11/30/02:
Two terrifying externals straight from my hyperbolic inner monologue

1. For anyone (like me (especially in Chicago)) wondering if their opinions of the local rent-raisin' mucky-mucks are a little too caricaturised, confirm these stereotypes and more with the often viciously anti-social views expressed by the white-hatted, ray-banned nouveau riche at LPTrixie.com. I honestly thought this was satire at first, but this not-so little society is quite for real. Articles include "Celebrating a new Starbucks" and "Come ride in my Jetta."
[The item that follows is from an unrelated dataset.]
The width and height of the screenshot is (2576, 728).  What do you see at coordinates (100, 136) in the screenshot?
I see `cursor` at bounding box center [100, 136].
2. I'm quick to mentally characterise certain rejected ideas as "fascist," yet refrain from taking this epithet too seriously. However, it becomes a bit disconcerting to read Brian Holmes article "Unleashing the collective phantom" (from Mute #24) arguing that networked culture, while promising democratised channels of access and dissemination of cultural production, actually functions as a conscious but militarised from of "neo-fascism"-
"This work helps us see what the easy money and pluralism of the Clinton years kept hidden: the outlines of a social pathology. It has an authoritarian cast ? like everything that involves the military ? but it does not produce unthinking, stereotyped behaviour of the kind we associate with fascism. What Crandall describes is an extremely intelligent process that, precisely by individualising ? tracking, identifying, eliciting desire, channelling vision and expression ? succeeds in binding the mobilised individual to a social whole. The new fascism discovers a complex, dynamic order for subjective difference, perspectival analysis, jouissance, even schizophrenic ecstasy. It integrates networked individualism."
The article that Holmes sites is called "Fingering the Trigger" by artist Jordan Crandall, also an oddly prescient read.